- DATA PROVIDED -
'''

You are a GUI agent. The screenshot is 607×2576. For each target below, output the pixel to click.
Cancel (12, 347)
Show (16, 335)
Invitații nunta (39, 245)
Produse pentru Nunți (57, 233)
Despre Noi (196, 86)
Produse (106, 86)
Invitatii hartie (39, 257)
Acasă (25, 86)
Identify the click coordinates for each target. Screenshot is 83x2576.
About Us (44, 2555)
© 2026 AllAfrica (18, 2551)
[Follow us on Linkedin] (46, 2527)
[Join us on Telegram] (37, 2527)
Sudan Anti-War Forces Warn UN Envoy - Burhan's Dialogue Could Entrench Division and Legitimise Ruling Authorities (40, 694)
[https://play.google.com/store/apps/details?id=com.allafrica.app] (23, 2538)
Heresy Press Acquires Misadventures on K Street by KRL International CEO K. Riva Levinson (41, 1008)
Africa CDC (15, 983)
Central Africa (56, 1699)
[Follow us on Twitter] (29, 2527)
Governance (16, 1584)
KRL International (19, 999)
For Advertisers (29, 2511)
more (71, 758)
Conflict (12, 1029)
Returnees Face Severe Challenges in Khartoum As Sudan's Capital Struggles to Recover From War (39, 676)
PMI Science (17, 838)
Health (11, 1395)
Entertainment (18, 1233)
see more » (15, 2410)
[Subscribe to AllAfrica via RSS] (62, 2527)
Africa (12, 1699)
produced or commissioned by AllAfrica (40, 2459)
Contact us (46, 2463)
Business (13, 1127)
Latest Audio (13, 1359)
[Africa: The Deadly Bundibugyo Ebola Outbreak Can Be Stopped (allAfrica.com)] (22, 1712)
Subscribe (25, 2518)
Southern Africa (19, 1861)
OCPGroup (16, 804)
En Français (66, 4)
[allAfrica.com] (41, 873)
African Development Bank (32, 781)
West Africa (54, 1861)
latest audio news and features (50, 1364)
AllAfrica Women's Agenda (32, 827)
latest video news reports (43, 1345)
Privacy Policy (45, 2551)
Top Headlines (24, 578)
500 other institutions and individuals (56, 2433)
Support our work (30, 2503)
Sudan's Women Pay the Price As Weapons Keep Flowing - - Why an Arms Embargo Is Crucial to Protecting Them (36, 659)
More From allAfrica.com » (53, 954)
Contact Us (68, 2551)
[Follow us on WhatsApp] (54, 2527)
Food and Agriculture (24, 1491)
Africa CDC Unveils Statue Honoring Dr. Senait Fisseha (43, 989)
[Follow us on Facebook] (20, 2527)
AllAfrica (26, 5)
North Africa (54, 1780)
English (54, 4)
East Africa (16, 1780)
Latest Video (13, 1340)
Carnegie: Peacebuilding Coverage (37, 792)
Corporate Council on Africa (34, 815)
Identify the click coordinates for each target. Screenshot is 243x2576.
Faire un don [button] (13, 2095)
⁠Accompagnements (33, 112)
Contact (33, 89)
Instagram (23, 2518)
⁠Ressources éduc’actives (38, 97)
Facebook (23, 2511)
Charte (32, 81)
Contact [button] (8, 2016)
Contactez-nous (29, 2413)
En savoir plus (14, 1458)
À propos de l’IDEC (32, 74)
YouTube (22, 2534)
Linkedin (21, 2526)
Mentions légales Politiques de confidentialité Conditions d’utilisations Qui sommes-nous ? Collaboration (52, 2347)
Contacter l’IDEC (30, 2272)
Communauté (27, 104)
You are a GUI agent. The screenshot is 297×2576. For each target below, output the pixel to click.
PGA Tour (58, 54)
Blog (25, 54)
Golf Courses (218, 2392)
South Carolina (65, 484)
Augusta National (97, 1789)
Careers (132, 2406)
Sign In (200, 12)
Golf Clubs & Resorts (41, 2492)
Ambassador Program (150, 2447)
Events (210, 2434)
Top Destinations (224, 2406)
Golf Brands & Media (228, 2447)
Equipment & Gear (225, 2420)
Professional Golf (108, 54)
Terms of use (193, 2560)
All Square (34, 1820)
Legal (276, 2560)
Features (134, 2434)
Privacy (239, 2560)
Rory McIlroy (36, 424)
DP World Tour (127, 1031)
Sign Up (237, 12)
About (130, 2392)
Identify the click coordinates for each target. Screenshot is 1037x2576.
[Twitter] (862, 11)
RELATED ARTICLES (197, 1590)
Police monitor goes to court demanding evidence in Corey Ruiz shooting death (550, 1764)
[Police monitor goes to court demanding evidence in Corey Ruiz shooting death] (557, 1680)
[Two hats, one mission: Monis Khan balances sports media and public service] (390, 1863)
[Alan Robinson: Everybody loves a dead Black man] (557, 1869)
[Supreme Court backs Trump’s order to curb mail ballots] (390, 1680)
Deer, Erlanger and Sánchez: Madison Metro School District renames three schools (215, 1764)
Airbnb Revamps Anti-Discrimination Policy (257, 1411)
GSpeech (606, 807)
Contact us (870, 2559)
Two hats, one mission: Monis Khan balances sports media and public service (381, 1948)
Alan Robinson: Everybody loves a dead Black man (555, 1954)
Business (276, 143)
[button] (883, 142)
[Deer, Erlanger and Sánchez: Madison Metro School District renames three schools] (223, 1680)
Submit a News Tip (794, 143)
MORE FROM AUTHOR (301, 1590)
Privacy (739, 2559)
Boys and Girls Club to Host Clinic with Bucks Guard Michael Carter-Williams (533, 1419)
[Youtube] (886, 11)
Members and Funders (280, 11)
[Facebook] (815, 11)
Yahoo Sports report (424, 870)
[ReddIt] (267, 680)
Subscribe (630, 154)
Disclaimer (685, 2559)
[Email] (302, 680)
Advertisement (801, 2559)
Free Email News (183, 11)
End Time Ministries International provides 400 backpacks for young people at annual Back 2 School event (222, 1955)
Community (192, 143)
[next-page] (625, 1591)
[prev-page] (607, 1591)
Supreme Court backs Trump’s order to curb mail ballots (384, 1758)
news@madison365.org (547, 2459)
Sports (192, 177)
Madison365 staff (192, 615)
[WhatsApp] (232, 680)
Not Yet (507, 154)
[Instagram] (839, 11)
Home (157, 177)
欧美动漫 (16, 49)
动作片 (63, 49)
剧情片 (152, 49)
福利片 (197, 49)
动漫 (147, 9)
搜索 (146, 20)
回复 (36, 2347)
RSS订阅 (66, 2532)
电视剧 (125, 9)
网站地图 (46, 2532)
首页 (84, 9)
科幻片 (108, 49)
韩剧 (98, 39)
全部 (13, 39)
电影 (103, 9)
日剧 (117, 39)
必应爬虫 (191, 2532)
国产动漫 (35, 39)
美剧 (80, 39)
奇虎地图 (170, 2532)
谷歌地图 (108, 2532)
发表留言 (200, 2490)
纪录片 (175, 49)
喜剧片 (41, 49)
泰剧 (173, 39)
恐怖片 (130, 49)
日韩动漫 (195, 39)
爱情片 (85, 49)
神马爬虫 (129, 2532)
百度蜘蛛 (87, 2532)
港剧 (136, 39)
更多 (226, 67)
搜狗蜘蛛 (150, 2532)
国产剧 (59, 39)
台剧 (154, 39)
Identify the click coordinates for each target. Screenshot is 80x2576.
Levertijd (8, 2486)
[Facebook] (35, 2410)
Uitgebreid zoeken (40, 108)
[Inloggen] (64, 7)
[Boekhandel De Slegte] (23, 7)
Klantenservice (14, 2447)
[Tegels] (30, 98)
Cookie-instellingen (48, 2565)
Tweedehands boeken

'''

Provide all the records again, word for word.

You are a GUI agent. The screenshot is 607×2576. For each target below, output the pixel to click.
Cancel (12, 347)
Show (16, 335)
Invitații nunta (39, 245)
Produse pentru Nunți (57, 233)
Despre Noi (196, 86)
Produse (106, 86)
Invitatii hartie (39, 257)
Acasă (25, 86)
Identify the click coordinates for each target. Screenshot is 83x2576.
About Us (44, 2555)
© 2026 AllAfrica (18, 2551)
[Follow us on Linkedin] (46, 2527)
[Join us on Telegram] (37, 2527)
Sudan Anti-War Forces Warn UN Envoy - Burhan's Dialogue Could Entrench Division and Legitimise Ruling Authorities (40, 694)
[https://play.google.com/store/apps/details?id=com.allafrica.app] (23, 2538)
Heresy Press Acquires Misadventures on K Street by KRL International CEO K. Riva Levinson (41, 1008)
Africa CDC (15, 983)
Central Africa (56, 1699)
[Follow us on Twitter] (29, 2527)
Governance (16, 1584)
KRL International (19, 999)
For Advertisers (29, 2511)
more (71, 758)
Conflict (12, 1029)
Returnees Face Severe Challenges in Khartoum As Sudan's Capital Struggles to Recover From War (39, 676)
PMI Science (17, 838)
Health (11, 1395)
Entertainment (18, 1233)
see more » (15, 2410)
[Subscribe to AllAfrica via RSS] (62, 2527)
Africa (12, 1699)
produced or commissioned by AllAfrica (40, 2459)
Contact us (46, 2463)
Business (13, 1127)
Latest Audio (13, 1359)
[Africa: The Deadly Bundibugyo Ebola Outbreak Can Be Stopped (allAfrica.com)] (22, 1712)
Subscribe (25, 2518)
Southern Africa (19, 1861)
OCPGroup (16, 804)
En Français (66, 4)
[allAfrica.com] (41, 873)
African Development Bank (32, 781)
West Africa (54, 1861)
latest audio news and features (50, 1364)
AllAfrica Women's Agenda (32, 827)
latest video news reports (43, 1345)
Privacy Policy (45, 2551)
Top Headlines (24, 578)
500 other institutions and individuals (56, 2433)
Support our work (30, 2503)
Sudan's Women Pay the Price As Weapons Keep Flowing - - Why an Arms Embargo Is Crucial to Protecting Them (36, 659)
More From allAfrica.com » (53, 954)
Contact Us (68, 2551)
[Follow us on WhatsApp] (54, 2527)
Food and Agriculture (24, 1491)
Africa CDC Unveils Statue Honoring Dr. Senait Fisseha (43, 989)
[Follow us on Facebook] (20, 2527)
AllAfrica (26, 5)
North Africa (54, 1780)
English (54, 4)
East Africa (16, 1780)
Latest Video (13, 1340)
Carnegie: Peacebuilding Coverage (37, 792)
Corporate Council on Africa (34, 815)
Identify the click coordinates for each target. Screenshot is 243x2576.
Faire un don [button] (13, 2095)
⁠Accompagnements (33, 112)
Contact (33, 89)
Instagram (23, 2518)
⁠Ressources éduc’actives (38, 97)
Facebook (23, 2511)
Charte (32, 81)
Contact [button] (8, 2016)
Contactez-nous (29, 2413)
En savoir plus (14, 1458)
À propos de l’IDEC (32, 74)
YouTube (22, 2534)
Linkedin (21, 2526)
Mentions légales Politiques de confidentialité Conditions d’utilisations Qui sommes-nous ? Collaboration (52, 2347)
Contacter l’IDEC (30, 2272)
Communauté (27, 104)
You are a GUI agent. The screenshot is 297×2576. For each target below, output the pixel to click.
PGA Tour (58, 54)
Blog (25, 54)
Golf Courses (218, 2392)
South Carolina (65, 484)
Augusta National (97, 1789)
Careers (132, 2406)
Sign In (200, 12)
Golf Clubs & Resorts (41, 2492)
Ambassador Program (150, 2447)
Events (210, 2434)
Top Destinations (224, 2406)
Golf Brands & Media (228, 2447)
Equipment & Gear (225, 2420)
Professional Golf (108, 54)
Terms of use (193, 2560)
All Square (34, 1820)
Legal (276, 2560)
Features (134, 2434)
Privacy (239, 2560)
Rory McIlroy (36, 424)
DP World Tour (127, 1031)
Sign Up (237, 12)
About (130, 2392)
Identify the click coordinates for each target. Screenshot is 1037x2576.
[Twitter] (862, 11)
RELATED ARTICLES (197, 1590)
Police monitor goes to court demanding evidence in Corey Ruiz shooting death (550, 1764)
[Police monitor goes to court demanding evidence in Corey Ruiz shooting death] (557, 1680)
[Two hats, one mission: Monis Khan balances sports media and public service] (390, 1863)
[Alan Robinson: Everybody loves a dead Black man] (557, 1869)
[Supreme Court backs Trump’s order to curb mail ballots] (390, 1680)
Deer, Erlanger and Sánchez: Madison Metro School District renames three schools (215, 1764)
Airbnb Revamps Anti-Discrimination Policy (257, 1411)
GSpeech (606, 807)
Contact us (870, 2559)
Two hats, one mission: Monis Khan balances sports media and public service (381, 1948)
Alan Robinson: Everybody loves a dead Black man (555, 1954)
Business (276, 143)
[button] (883, 142)
[Deer, Erlanger and Sánchez: Madison Metro School District renames three schools] (223, 1680)
Submit a News Tip (794, 143)
MORE FROM AUTHOR (301, 1590)
Privacy (739, 2559)
Boys and Girls Club to Host Clinic with Bucks Guard Michael Carter-Williams (533, 1419)
[Youtube] (886, 11)
Members and Funders (280, 11)
[Facebook] (815, 11)
Yahoo Sports report (424, 870)
[ReddIt] (267, 680)
Subscribe (630, 154)
Disclaimer (685, 2559)
[Email] (302, 680)
Advertisement (801, 2559)
Free Email News (183, 11)
End Time Ministries International provides 400 backpacks for young people at annual Back 2 School event (222, 1955)
Community (192, 143)
[next-page] (625, 1591)
[prev-page] (607, 1591)
Supreme Court backs Trump’s order to curb mail ballots (384, 1758)
news@madison365.org (547, 2459)
Sports (192, 177)
Madison365 staff (192, 615)
[WhatsApp] (232, 680)
Not Yet (507, 154)
[Instagram] (839, 11)
Home (157, 177)
欧美动漫 (16, 49)
动作片 (63, 49)
剧情片 (152, 49)
福利片 (197, 49)
动漫 (147, 9)
搜索 (146, 20)
回复 (36, 2347)
RSS订阅 (66, 2532)
电视剧 (125, 9)
网站地图 (46, 2532)
首页 (84, 9)
科幻片 (108, 49)
韩剧 (98, 39)
全部 (13, 39)
电影 (103, 9)
日剧 (117, 39)
必应爬虫 (191, 2532)
国产动漫 (35, 39)
美剧 (80, 39)
奇虎地图 (170, 2532)
谷歌地图 (108, 2532)
发表留言 (200, 2490)
纪录片 (175, 49)
喜剧片 (41, 49)
泰剧 (173, 39)
恐怖片 (130, 49)
日韩动漫 (195, 39)
爱情片 (85, 49)
神马爬虫 (129, 2532)
百度蜘蛛 (87, 2532)
港剧 (136, 39)
更多 (226, 67)
搜狗蜘蛛 (150, 2532)
国产剧 (59, 39)
台剧 (154, 39)
Identify the click coordinates for each target. Screenshot is 80x2576.
Levertijd (8, 2486)
[Facebook] (35, 2410)
Uitgebreid zoeken (40, 108)
[Inloggen] (64, 7)
[Boekhandel De Slegte] (23, 7)
Klantenservice (14, 2447)
[Tegels] (30, 98)
Cookie-instellingen (48, 2565)
Tweedehands boeken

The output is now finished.